Wczorajszy tekst o czempionach blogo-nauki wywołał spore zainteresowanie i dyskusję. Cieszę się, bo to oznacza, że w ogóle kogoś jeszcze nauka interesuje. Większość osób w dodatku dobrze rozpoznała intencje.
Ale dla niektórych osób pojawiły się niejasności. To nie był mój pierwszy tekst na ten temat, a pewne kwestie już opisywałem, więc teraz tylko przypomnę. W dyskusji na temat popularyzacji nauki bardziej chodzi mi o kwestię „popularyzacji” niż samej „nauki”.
Część tekstu odnosi się do sytuacji, kiedy osoby wywodzące się z kontekstu nauk takich jak fizyka czy biologia, wpadają nieświadomie w pewne pułapki z powodu nieznajomości problemów opisywanych przez nauki społeczne.
Wywołało to pewne nieporozumienie. Nie chodzi mi o dyskusję na temat różnic w zakresie metodologii badań pomiędzy np. fizyką i np. psychologią czy socjologią, ale fakt, że zajmując się „popularyzacją” wchodzą w obszar zainteresowań nauk społecznych. Dyskusje o różnicach pomiędzy naukami to inny, choć równie ciekawy, wątek.
Tutaj mnie interesowała kwestia popularyzacji właśnie. Prowadzenie bloga popularnonaukowego to nie jest najczęściej po prostu przedstawianie wyniku jakiegoś badania. Tutaj wchodzi już kwestia interpretacji i doboru badań. A także niejednokrotnie wyrokowania, co jest a co nie jest „konsensusem”. Czasem dotyczy to także autorów popularyzatorskich tekstów, którzy pochodzą z kontekstu nauk społecznych, ale wówczas podejrzewam, że doskonale wiedzą gdzie leży problem i tu podejrzewałbym już w większym stopniu świadomą manipulację, albo zwykłe nieuctwo.

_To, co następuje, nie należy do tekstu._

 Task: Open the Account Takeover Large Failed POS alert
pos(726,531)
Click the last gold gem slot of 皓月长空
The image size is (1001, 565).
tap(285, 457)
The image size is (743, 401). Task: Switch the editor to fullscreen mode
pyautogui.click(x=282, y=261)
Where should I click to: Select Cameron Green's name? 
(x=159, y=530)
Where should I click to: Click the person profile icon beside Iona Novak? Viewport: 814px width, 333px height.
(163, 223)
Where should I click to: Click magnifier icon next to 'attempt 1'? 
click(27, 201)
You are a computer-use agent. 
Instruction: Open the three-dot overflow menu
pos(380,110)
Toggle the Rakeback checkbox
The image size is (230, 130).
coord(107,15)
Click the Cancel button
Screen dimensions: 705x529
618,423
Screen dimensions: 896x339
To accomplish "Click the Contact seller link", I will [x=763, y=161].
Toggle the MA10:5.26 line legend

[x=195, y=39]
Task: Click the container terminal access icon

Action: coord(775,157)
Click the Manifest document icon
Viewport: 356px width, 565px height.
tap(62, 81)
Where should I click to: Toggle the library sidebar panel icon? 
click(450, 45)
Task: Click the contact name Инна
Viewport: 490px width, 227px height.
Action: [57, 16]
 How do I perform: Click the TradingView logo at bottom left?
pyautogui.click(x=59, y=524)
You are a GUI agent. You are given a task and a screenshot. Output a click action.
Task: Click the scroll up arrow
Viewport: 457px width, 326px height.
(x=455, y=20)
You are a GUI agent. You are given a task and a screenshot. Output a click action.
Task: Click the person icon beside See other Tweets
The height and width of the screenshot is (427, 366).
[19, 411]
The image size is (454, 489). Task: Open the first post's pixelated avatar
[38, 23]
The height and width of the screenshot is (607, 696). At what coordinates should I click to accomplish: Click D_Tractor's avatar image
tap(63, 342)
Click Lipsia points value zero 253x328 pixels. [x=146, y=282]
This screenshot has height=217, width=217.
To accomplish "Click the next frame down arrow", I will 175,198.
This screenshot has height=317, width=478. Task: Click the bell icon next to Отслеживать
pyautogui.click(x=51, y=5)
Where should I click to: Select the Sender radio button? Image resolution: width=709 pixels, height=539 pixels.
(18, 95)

Popularyzacja nauki to nie to samo, co jakaś „nauka sama w sobie”. Np. pamiętacie mój tekst o prezentacji eksperymentu Calhouna na jednym z bardzo popularnych kanałów YouTube? To była, jakby powiedział pewien brodaty filozof, „czysta ideologia”. Można się zastanawiać, czy on zrobił to z rozmysłem, czy nie. Czy zrobił to mając świadomość, że jego interpretacja jest ideologiczna, czy po prostu nie jest świadom jak głęboko w ideologii siedzi i jak bardzo jego interpretacje są „kontrowersyjne”.
A najlepiej, żeby jak w legendarnej Sondzie, program prowadziły dwie osoby, przedstawiające temat z różnych perspektyw i przeprowadzające swego rodzaju symulację debaty naukowej. Wówczas ludzie mogliby chociaż mieć szansę na otarcie się o prawdziwy świat nauki, a nie wykłady nieznoszącego sprzeciwu „kapłana”.
Popularyzacja nauki to bardzo poważna sprawa. Sam bez sporego zaplecza konsultantów i osób współpracujących nie odważyłbym się prowadzić czegoś takiego. A jeśli ktoś nie potrafi powstrzymać, zawsze może przejść na pozycje publicystyczne i założyć bloga „Lubię wsadzać kij w mrowisko”. Ale wówczas mógłby utracić boską aureolę naukowości i musiałby zdobywać czytelników i czytelniczki bez tej tarczy.